--- start Source document ---

Author Topic: [solved] AVR-GCC generates ASM stuffed with bloatware use of reserved registers  (Read 1672 times)

0 Members and 1 Guest are viewing this topic.

Offline T3sl4co1l

  • Super Contributor
  • ***
  • Posts: 22388
  • Country: us
  • Expert, Analog Electronics, PCB Layout, EMC
    • Seven Transistor Labs
Yeah, fact 0 to know about avr-gcc is, it generates awful code.  -O0 is especially verbose, and realize that, by setting this, you are telling the compiler, you want everything to be finalized into memory, after every statement, use the initial, most literal, most verbose instruction sequence, don't touch it, leave it perfectly alone.  So it's going to maximize memory load/store, and dot all the tees and cross all the eyes, for every most trivial of operation.  And yeah, CBI/SBI isn't on the list of standard generation, it's an optimization.

Even on higher settings, it leaves evidence of internal 16-bit operations all over the place (e.g. trivial register swaps that could've been renamed, word-level granularity only i.e. no allocating chars to odd registers, sign/zero extensions that aren't read, etc.), it's completely(?) ignorant of 16+-bit multiplication (uses library calls), it just uses that much more code than is needed.

Fortunately the ISA is easy to understand, so as much as you're checking compiler output, you can just as well [re]write it yourself.  The resources I use are:
https://sourceware.org/binutils/docs/as/index.html - assembler manual itself, don't forget to check the avr-specific section
https://gcc.gnu.org/wiki/avr-gcc - now you can predict where variables are put in registers when a function is called / where they're expected on return
https://gcc.gnu.org/onlinedocs/gcc/Extended-Asm.html - the best format for inline asm as the compiler can do something with it

If you'd find an example helpful, you may want to take a look at this project:
https://github.com/T3sl4co1l/Reverb/blob/master/asmdsp.S - compare with:
https://github.com/T3sl4co1l/Reverb/blob/master/dsp.c
I wrote this by starting with the C functions, as generated, and optimized them down to, less than half cycle count I think.  (There's also commented-out versions of helper functions, like mac32p16p16, which I used to break down the transition a bit, from optimized core math, to total optimized functions.)  Overhead on 16-bit MAC sort of arithmetic is pretty awful, so this is something of an exaggerated case.  But I was able to do a few things a compiler can't (or, C can't express, or in any case GCC certainly can't) -- like in dspReverbTaps, I use a 24-bit data type.  (I suppose an individual-register-aware compiler would be able to take advantage of the reduced stack usage, but GCC certainly can't.)

--- end Source document ---
--- start Data lines ---

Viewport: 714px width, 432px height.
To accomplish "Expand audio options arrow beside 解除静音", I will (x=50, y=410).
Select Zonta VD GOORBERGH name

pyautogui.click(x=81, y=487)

--- end Data lines ---

* Tasks to perform *
1. In the avr-gcc forum thread, rewrite the part between "Even on higher" and "than is needed.", inclusive, changing "library calls" to "helper routines".
2. Answer these about the avr-gcc forum thread:
(a) According to the poster, where does setting -O0 make the compiler put everything after every statement?
(b) What data type does the poster use in dspReverbTaps?
(c) How many posts does the poster have?

* Written responses *
1.
Even on higher settings, it leaves evidence of internal 16-bit operations all over the place (e.g. trivial register swaps that could've been renamed, word-level granularity only i.e. no allocating chars to odd registers, sign/zero extensions that aren't read, etc.), it's completely(?) ignorant of 16+-bit multiplication (uses helper routines), it just uses that much more code than is needed.

2.
(a) Into memory.
(b) A 24-bit data type.
(c) 22388.